== What to produce ==
Among the entries that follow, locate the line with "Viewport: 568px width, 414px height." and the line with "You are a computer-use". Output those lines and all lines in between, exactly, minus the pictures.

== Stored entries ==
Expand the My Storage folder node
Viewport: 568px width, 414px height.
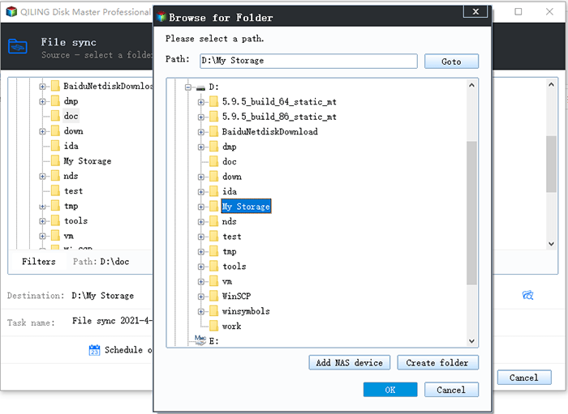point(201,207)
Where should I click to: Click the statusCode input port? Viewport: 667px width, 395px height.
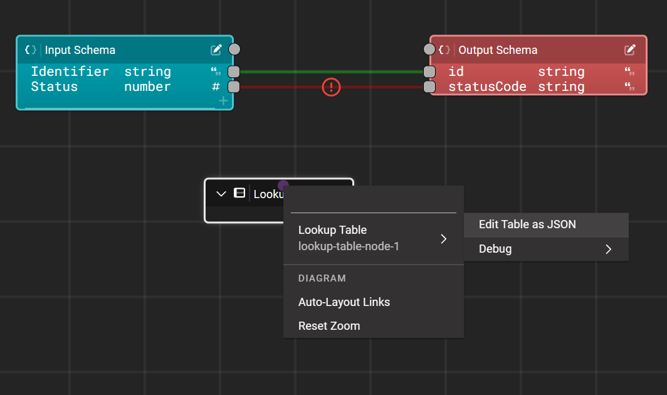429,87
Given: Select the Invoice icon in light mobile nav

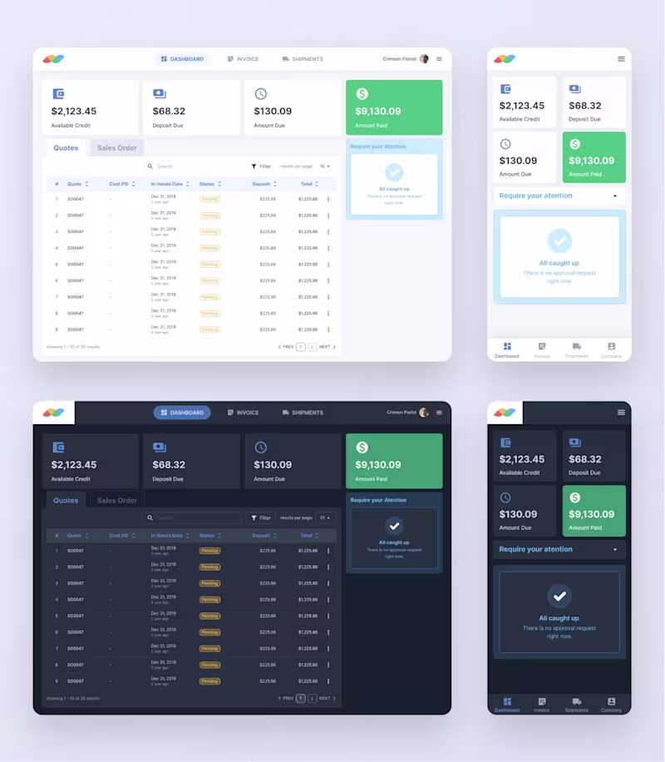Looking at the screenshot, I should pyautogui.click(x=542, y=347).
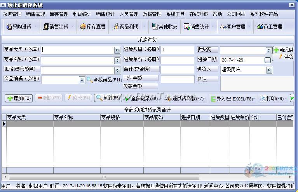The image size is (298, 192).
Task: Click the 打印(F9) printer button
Action: 272,99
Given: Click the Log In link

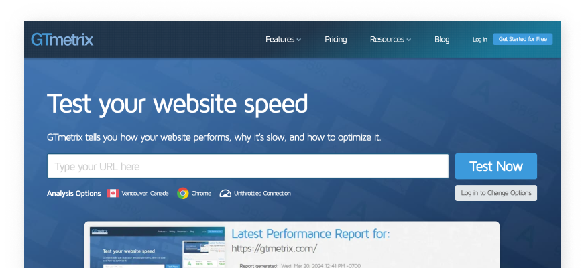Looking at the screenshot, I should [x=479, y=40].
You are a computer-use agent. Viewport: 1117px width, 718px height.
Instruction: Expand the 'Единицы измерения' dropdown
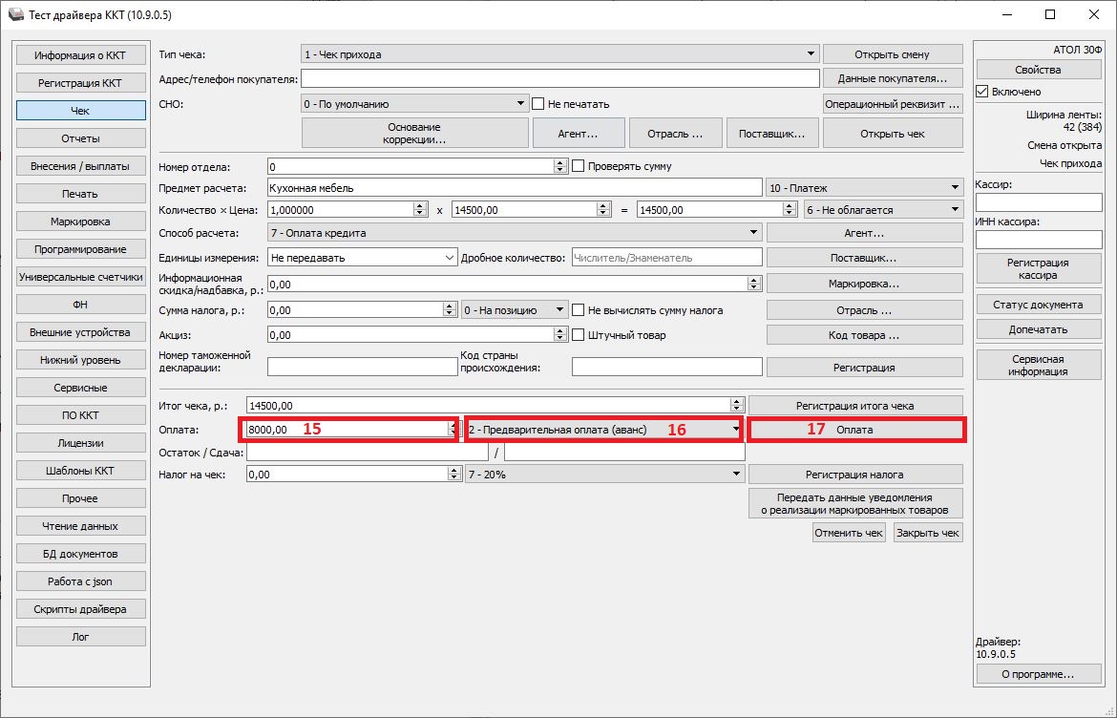click(x=450, y=258)
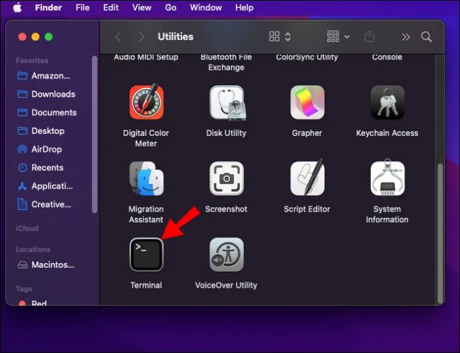Click the file list vertical scrollbar

440,234
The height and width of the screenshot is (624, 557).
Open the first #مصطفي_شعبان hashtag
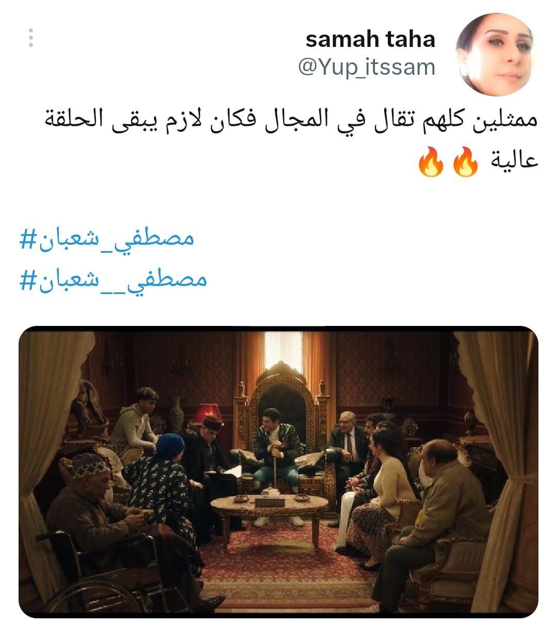(x=107, y=239)
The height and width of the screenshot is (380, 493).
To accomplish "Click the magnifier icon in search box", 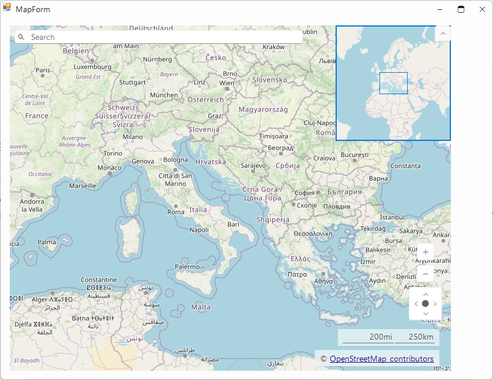I will click(x=21, y=37).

== Result of the exercise ==
Viewport: 568px width, 414px height.
point(201,207)
Where should I click to: Click the statusCode input port? Viewport: 667px width, 395px height.
429,87
Given: Select the Invoice icon in light mobile nav

Looking at the screenshot, I should pyautogui.click(x=542, y=347).
The image size is (298, 192).
Task: Click the 打印(F9) printer button
Action: 272,99
Given: Click the Log In link

Looking at the screenshot, I should [x=479, y=40].
You are a computer-use agent. Viewport: 1117px width, 718px height.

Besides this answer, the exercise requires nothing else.